No debe tolerarse que se juegue con la alimentación de nuestra niñez. Lo que se ha hecho es condenable y nos lleva a suponer que en otros centros educativos se replica el problema pero se prefiere el silencio. Si mantenemos esa conducta facilitamos que los fines del programa Qali Warma no se cumplan ni se alcancen los beneficios previstos.

Qali Warma depende del Ministerio de Inclusión y Desarrollo Social (Midis). Este año inició sus actividades distribuyendo, diariamente, a nivel nacional, 4,8 millones de desayunos y almuerzos escolares.
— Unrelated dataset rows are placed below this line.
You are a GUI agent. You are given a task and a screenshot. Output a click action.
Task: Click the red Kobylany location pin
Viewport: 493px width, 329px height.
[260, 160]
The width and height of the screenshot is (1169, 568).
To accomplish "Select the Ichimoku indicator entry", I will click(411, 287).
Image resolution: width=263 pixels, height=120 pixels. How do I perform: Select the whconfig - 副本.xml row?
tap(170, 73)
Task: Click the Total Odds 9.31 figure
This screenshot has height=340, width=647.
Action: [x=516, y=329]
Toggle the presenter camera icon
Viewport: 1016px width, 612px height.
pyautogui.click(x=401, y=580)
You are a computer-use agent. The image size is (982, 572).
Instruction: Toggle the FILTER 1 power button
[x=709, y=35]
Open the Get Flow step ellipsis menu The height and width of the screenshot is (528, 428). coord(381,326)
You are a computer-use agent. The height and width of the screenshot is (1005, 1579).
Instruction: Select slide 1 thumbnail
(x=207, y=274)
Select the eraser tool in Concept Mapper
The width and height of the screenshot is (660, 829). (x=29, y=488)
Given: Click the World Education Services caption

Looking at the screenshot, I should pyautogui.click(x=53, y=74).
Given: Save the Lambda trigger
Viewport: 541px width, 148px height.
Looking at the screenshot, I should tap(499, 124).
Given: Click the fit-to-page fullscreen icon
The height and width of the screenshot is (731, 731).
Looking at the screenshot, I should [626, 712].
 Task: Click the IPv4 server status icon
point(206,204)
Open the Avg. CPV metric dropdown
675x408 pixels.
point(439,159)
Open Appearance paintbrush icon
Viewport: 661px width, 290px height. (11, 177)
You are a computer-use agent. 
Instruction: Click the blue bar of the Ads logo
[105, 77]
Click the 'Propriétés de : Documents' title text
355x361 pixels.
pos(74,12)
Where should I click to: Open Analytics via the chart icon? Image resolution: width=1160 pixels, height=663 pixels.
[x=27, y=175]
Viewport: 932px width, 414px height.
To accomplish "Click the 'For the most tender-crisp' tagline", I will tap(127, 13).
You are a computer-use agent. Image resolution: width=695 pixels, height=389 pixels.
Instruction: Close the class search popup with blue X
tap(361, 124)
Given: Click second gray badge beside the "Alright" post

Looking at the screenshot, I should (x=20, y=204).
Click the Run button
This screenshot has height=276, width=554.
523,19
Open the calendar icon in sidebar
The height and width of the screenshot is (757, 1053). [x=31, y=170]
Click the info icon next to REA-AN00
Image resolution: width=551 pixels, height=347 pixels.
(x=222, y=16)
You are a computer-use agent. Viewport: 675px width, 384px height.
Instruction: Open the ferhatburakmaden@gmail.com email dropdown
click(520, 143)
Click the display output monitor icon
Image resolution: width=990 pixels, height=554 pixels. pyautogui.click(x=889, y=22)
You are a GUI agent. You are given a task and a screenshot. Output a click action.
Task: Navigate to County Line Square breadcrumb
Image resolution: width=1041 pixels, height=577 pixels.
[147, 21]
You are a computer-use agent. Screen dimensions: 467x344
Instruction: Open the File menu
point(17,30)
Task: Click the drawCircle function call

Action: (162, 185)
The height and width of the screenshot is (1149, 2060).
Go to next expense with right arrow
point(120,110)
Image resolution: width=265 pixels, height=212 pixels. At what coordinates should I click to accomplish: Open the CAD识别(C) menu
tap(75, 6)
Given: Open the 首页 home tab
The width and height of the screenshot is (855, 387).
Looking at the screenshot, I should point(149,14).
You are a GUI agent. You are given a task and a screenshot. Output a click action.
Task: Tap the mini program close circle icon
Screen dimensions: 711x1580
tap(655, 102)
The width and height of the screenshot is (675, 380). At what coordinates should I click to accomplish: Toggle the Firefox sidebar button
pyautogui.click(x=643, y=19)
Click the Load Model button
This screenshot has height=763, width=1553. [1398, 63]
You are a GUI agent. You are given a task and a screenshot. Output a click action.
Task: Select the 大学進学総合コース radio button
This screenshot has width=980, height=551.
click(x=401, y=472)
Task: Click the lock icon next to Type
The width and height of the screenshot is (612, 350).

Para su buen cumplimiento, organizacionalmente se crearon los Monitores de Gestión Local (MGL) encargados de inspeccionar las seis etapas del proceso desde la recepción de productos, su almacenamiento, preparación, servido, distribución y consumo en las II. EE. Pero se cuenta además con los Comités de Alimentación Escolar (CAE) integrado por docentes y padres de familia que deben tener un rol protagónico alertando y evitando irregularidades como la que nos ocupa.

La inocuidad de los productos  debe ser requisito primordial que debe vigilar el CAE. Nadie puede tolerar algo en contrario, pues sería como aliarse para montar un ilícito que causa vejamen a niños y niñas indefensas por cuyos derechos todos estamos obligados a velar.

Existen cómplices del mal uso que se da a importantes sumas que se asignan a la alimentación escolar, están jugando contra los intereses de nuestros hijos y del Perú. Tenemos en todo el país denuncias similares que han ayudado a descubrir organizaciones mafiosas robando y estafando literalmente al Estado, coludidos con corruptos funcionarios que se prestan a estas acciones innobles e ilícitas. Eso no debe seguir tolerándose–y se conseguirá- si es que las autoridades sectoriales cumplen su labor responsablemente. No más indiferencia ni tolerancia frente a la corrupción. La exigencia nacional es acabar con la impunidad o la benignidad con que se trata a los autores de esta clase de delitos que tanto agravio le causan a nuestro país y a todos los peruanos y peruanas de bien.